Other groups representing seniors say they aren't surprised by the recent backlash. 

"We get letters every single day from people that are very upset about this bill and about the AARP supporting it," said Stuart Barton, president of the American Seniors Association. "So I don't blame them for coming back and saying they are going to tear up their AARP cards." 

The AARP hosted a discussion with Obama last month on health care.

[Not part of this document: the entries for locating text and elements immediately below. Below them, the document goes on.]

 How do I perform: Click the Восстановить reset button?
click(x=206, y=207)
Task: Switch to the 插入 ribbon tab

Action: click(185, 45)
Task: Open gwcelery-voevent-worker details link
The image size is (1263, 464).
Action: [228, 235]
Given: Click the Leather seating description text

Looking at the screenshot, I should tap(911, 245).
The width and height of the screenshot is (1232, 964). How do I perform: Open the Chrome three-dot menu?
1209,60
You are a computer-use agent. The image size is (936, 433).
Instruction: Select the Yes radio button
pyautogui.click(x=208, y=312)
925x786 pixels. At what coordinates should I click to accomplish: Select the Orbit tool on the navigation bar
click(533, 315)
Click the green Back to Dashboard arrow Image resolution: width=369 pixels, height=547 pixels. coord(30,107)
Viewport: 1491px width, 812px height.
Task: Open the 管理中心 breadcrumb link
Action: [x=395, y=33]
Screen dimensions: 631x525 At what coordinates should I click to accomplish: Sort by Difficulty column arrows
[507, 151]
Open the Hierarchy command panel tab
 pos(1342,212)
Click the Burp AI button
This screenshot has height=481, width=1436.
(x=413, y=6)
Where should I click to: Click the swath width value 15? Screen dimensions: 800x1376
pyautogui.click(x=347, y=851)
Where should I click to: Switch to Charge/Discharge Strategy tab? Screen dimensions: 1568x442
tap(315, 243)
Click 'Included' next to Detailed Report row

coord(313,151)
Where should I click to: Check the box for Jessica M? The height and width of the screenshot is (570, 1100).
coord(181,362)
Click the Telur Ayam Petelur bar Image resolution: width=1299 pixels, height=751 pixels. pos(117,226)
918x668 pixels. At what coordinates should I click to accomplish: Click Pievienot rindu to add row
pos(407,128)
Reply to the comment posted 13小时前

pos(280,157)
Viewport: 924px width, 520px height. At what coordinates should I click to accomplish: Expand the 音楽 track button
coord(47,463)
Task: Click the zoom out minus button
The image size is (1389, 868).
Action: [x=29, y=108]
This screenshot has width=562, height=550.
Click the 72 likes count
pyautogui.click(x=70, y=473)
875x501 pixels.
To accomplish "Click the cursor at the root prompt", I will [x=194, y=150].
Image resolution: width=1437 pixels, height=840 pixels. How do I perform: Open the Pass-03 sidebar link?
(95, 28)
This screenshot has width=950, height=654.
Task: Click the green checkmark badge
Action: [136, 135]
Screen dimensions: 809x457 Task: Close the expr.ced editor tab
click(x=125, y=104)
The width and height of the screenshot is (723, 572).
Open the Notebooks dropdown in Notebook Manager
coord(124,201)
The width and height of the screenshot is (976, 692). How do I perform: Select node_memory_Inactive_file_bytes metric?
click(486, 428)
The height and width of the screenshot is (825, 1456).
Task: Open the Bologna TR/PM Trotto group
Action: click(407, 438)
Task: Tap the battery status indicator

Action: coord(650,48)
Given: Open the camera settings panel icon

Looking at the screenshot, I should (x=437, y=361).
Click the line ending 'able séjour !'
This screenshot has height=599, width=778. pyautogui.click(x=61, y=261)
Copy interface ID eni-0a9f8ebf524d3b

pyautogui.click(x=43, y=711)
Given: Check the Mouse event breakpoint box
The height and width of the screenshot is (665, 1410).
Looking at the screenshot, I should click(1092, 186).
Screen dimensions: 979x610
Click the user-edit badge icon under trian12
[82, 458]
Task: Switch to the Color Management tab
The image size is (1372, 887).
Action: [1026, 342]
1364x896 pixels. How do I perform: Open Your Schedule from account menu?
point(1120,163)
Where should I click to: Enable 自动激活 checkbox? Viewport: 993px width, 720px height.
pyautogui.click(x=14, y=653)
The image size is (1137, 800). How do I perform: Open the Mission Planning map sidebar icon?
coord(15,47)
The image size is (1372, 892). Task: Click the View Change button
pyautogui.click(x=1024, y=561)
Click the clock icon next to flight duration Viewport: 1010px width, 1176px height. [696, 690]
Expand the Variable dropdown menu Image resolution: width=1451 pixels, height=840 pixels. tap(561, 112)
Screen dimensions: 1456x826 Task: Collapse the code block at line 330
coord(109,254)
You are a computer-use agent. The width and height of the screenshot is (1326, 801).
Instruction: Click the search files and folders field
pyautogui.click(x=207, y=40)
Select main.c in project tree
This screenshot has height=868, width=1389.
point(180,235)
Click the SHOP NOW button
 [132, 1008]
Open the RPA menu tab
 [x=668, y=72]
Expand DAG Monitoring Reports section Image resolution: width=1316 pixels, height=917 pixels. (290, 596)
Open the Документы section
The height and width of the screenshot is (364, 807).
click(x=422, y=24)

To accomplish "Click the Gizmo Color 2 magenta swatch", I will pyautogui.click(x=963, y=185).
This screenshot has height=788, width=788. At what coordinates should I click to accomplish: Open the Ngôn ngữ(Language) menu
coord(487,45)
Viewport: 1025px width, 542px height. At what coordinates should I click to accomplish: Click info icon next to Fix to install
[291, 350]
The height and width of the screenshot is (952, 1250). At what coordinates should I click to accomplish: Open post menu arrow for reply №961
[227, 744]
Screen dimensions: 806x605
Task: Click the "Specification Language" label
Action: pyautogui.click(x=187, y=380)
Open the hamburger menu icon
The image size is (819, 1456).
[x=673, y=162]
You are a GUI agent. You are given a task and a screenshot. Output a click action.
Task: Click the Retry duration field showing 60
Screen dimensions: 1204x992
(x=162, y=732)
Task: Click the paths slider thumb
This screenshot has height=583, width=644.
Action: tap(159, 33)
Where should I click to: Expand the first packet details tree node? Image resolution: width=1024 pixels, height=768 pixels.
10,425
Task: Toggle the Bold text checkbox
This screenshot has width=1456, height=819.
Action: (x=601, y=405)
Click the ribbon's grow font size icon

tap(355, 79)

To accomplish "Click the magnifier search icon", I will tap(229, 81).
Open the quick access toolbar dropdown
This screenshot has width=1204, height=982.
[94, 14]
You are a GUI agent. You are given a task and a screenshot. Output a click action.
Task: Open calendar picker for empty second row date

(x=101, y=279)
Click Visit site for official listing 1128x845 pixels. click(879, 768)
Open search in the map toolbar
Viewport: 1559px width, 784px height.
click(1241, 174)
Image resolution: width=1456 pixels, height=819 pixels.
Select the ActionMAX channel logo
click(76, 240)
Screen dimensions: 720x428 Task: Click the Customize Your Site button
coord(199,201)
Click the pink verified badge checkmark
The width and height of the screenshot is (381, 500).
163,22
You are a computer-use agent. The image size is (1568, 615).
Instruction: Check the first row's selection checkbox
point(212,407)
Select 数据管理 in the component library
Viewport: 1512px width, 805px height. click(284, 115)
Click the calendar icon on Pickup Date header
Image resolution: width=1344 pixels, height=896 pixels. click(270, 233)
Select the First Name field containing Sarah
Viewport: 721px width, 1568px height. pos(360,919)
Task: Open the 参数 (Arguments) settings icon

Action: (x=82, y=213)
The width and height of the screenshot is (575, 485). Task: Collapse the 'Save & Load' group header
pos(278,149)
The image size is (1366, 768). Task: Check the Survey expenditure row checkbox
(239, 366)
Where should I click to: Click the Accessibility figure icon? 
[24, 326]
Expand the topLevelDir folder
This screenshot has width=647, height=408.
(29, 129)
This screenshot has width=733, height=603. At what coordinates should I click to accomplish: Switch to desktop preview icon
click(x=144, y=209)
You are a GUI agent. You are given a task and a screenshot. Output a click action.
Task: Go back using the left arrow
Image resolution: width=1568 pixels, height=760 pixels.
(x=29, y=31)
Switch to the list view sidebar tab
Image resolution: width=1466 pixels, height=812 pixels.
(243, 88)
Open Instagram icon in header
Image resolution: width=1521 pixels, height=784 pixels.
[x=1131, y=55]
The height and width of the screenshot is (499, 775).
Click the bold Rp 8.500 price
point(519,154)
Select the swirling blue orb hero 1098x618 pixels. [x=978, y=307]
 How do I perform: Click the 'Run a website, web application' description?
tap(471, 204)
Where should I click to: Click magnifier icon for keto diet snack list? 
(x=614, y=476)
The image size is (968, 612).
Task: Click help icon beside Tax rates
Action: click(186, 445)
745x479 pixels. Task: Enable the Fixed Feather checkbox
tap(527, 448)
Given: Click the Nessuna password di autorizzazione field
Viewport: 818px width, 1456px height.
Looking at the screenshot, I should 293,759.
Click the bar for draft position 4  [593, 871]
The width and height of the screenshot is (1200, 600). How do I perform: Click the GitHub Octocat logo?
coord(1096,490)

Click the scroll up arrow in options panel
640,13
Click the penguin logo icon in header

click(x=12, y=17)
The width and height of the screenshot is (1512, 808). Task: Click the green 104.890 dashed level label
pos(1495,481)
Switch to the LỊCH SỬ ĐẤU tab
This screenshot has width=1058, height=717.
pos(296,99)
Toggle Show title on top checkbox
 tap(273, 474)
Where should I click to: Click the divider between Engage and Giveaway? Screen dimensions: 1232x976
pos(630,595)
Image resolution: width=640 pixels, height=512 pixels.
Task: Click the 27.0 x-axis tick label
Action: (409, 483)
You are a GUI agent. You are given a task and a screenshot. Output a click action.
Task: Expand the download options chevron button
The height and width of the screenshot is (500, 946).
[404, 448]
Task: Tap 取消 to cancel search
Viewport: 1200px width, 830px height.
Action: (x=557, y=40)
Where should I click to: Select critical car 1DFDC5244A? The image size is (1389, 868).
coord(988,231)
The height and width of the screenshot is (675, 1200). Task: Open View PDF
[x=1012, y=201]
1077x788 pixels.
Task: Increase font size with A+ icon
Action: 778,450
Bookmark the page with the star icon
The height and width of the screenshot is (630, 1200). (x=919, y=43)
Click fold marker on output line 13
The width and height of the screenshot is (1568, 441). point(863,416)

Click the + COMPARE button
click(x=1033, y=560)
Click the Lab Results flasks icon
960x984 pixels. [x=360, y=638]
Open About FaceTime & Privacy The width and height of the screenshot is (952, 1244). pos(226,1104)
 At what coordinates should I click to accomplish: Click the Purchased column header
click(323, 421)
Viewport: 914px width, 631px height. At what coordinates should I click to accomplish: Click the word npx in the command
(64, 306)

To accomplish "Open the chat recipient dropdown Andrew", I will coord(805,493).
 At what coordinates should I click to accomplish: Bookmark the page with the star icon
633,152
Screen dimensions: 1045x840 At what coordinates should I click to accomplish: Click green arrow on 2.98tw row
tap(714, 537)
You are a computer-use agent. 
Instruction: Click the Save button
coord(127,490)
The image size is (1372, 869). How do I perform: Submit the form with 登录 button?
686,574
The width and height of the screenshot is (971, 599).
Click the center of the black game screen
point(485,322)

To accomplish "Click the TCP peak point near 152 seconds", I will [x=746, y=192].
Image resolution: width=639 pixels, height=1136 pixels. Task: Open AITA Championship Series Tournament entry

But officials say the group is nonpartisan and has not endorsed any specific legislative measure. 

They concede, however, that there are some provisions in the legislation that the organization has backed. 

AARP spokesman Jim Dau said the group is working with the administration as well as congressional leaders in both parties. 

"We're working with other groups including employers, small business owners, organized labor," he added. 

AARP officials say the organization is used to being attacked, by both conservatives and liberals, and wears the bipartisan criticism as a badge of honor. 

Critics don't buy that. 

"The AARP speaks out of both sides of their mouth and tells their constituents or their members one thing and do another," Barton said. 

Despite the internal tension, the AARP will continue to hold town halls. 

And they are making the same plea for civility that elected officials are making as they host forums throughout the August recess. 

"It's really important to ratchet down the tension, make sure that you are getting a debate based on the actual facts, not the myths, not based on the things that some folks want you to believe," Dau said.